Andrew
github push
bd37cca
# Deploy Inference To Your Own HF Dedicated Endpoint
This guide deploys the custom `handler.py` inference runtime to a Hugging Face Dedicated Inference Endpoint.
## Prerequisites
- Hugging Face account
- `HF_TOKEN` with repo write access
- Dedicated Endpoint access on your HF plan
## 1) Create/Update Your Endpoint Repo
```bash
python scripts/hf_clone.py endpoint --repo-id YOUR_USERNAME/YOUR_ENDPOINT_REPO
```
This uploads:
- `handler.py`
- `acestep/`
- `requirements.txt`
- `packages.txt`
- endpoint-specific README template
## 2) Create Endpoint In HF UI
1. Go to **Inference Endpoints** -> **New endpoint**.

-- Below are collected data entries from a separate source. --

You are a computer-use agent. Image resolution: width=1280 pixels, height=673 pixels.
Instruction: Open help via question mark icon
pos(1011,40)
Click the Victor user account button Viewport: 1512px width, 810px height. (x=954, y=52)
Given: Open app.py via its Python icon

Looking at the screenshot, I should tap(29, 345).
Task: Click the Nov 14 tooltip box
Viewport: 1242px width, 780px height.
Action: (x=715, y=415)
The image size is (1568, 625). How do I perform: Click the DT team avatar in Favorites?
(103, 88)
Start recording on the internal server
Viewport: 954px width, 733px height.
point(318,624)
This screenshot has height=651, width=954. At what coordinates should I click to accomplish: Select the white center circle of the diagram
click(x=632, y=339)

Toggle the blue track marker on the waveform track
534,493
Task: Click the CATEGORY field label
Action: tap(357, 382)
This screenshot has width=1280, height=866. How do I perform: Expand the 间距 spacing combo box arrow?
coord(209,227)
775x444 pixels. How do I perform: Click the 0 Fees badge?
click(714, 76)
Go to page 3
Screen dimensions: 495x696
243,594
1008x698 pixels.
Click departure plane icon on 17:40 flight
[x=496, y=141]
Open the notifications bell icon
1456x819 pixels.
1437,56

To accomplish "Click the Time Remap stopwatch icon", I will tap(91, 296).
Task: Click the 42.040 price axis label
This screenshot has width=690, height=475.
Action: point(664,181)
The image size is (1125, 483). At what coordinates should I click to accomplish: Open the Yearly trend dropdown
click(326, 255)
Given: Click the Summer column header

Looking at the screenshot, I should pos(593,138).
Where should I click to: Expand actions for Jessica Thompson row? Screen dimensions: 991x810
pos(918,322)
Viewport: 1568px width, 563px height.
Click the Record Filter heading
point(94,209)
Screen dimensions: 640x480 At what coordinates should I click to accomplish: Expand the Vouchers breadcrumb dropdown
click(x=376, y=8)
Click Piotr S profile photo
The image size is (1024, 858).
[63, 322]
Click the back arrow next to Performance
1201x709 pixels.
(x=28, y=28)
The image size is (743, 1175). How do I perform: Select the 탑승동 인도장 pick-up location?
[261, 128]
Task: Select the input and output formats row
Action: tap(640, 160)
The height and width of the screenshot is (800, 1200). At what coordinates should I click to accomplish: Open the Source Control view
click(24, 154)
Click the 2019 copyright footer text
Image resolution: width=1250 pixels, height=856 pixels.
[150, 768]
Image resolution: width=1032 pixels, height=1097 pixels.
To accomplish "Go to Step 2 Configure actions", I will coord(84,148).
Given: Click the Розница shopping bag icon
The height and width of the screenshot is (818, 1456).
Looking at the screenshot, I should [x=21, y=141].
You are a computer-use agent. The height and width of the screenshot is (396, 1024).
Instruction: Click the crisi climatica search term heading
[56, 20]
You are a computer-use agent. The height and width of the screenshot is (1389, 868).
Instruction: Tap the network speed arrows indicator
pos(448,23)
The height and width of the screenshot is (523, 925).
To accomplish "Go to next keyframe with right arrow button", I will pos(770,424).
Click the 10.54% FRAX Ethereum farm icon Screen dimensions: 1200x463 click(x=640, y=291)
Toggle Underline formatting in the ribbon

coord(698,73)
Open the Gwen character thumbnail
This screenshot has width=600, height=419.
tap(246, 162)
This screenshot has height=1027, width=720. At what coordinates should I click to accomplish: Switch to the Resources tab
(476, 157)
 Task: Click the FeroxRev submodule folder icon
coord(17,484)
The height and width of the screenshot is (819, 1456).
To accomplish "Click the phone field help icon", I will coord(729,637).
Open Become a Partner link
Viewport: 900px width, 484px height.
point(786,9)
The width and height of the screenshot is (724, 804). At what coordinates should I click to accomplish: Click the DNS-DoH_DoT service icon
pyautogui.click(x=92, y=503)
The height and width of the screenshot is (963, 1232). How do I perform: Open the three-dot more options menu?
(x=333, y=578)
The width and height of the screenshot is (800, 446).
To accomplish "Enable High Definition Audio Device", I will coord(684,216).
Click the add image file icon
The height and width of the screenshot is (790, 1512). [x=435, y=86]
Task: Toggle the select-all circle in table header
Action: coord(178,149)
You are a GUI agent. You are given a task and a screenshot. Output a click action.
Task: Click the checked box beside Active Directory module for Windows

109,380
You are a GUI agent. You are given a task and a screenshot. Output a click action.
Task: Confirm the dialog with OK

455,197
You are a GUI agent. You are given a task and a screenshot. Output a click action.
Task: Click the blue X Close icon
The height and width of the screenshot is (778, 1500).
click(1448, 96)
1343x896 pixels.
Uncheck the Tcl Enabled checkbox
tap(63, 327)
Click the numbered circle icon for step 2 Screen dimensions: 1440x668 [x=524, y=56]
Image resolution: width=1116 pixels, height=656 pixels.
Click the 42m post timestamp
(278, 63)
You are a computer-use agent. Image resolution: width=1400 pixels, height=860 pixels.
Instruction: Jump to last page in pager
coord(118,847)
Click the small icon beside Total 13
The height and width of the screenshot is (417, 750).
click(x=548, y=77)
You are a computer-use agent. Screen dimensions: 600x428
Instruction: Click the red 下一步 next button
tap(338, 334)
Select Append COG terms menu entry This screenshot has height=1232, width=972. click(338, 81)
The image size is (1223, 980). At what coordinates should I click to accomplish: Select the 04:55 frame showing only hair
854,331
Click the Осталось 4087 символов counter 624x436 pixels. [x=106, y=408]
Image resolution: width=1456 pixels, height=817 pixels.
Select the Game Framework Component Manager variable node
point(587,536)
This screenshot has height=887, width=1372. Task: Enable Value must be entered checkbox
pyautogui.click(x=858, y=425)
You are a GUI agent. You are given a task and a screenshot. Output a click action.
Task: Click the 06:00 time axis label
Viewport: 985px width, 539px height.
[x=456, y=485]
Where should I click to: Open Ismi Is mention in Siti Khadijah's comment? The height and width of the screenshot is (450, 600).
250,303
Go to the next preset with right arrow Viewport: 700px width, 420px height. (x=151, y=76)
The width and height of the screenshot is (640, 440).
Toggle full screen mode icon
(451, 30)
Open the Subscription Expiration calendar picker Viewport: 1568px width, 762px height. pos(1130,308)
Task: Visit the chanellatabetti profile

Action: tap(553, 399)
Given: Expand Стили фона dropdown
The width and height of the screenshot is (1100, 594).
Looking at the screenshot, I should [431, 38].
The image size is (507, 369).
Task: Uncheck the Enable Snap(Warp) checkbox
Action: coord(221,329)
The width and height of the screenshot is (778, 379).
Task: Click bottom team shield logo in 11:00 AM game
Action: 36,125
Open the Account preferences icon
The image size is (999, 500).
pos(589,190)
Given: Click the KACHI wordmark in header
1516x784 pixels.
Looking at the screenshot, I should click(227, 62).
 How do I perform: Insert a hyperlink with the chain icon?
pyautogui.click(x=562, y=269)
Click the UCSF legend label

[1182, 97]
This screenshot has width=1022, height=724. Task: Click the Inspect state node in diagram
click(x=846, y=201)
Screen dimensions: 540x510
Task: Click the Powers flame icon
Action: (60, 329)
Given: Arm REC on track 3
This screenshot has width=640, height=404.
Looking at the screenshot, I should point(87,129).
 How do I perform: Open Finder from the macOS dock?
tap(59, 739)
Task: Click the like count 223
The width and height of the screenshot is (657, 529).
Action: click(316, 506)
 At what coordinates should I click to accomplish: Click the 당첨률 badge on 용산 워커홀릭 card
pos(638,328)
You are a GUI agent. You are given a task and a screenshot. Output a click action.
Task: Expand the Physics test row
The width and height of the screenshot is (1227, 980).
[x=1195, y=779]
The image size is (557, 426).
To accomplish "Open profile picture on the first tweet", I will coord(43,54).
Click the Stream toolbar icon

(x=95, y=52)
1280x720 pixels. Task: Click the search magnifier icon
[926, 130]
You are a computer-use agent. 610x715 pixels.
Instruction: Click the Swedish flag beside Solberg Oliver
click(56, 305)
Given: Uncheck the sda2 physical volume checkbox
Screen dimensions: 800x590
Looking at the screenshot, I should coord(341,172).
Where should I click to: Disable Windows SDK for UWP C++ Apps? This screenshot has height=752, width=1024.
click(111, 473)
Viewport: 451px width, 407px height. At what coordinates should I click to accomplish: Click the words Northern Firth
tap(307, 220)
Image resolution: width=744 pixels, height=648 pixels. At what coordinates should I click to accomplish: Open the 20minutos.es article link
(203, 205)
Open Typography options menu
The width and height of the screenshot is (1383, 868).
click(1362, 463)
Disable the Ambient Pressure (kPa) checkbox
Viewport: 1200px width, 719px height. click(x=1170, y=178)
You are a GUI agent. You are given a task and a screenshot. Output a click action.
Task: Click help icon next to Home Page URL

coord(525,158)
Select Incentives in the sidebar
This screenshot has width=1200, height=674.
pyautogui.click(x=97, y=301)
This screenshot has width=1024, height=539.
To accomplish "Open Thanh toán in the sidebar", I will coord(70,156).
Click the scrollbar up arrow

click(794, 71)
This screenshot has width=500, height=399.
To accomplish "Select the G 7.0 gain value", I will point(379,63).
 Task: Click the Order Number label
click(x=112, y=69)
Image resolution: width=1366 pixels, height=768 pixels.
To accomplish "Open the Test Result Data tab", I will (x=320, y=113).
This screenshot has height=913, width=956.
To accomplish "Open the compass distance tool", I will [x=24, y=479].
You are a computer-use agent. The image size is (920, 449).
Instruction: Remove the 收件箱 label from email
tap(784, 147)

2. Select your custom model repo: `YOUR_USERNAME/YOUR_ENDPOINT_REPO`.
3. Choose GPU hardware.
4. Deploy.
## 3) Recommended Endpoint Environment Variables
- `ACE_CONFIG_PATH` (default: `acestep-v15-sft`)
- `ACE_LM_MODEL_PATH` (default: `acestep-5Hz-lm-4B`)
- `ACE_LM_BACKEND` (default: `pt`)
- `ACE_DOWNLOAD_SOURCE` (`huggingface` or `modelscope`)
- `ACE_ENABLE_FALLBACK` (`false` recommended for strict failure visibility)
## 4) Test The Endpoint
Set credentials:
```bash
# Linux/macOS
export HF_TOKEN=hf_xxx
export HF_ENDPOINT_URL=https://your-endpoint-url.endpoints.huggingface.cloud
# Windows PowerShell
$env:HF_TOKEN="hf_xxx"
$env:HF_ENDPOINT_URL="https://your-endpoint-url.endpoints.huggingface.cloud"
```
Test with:
- `python scripts/endpoint/generate_interactive.py`
- `scripts/endpoint/test.ps1`
## Request Contract
```json
{
"inputs": {
"prompt": "upbeat pop rap with emotional guitar",
"lyrics": "[Verse] city lights and midnight rain",
"duration_sec": 12,
"sample_rate": 44100,
"seed": 42,
"guidance_scale": 7.0,
"steps": 50,
"use_lm": true
}
}
```
## Cost Control
- Use scale-to-zero for idle periods.
- Pause endpoint for immediate spend stop.
- Expect cold starts when scaled to zero.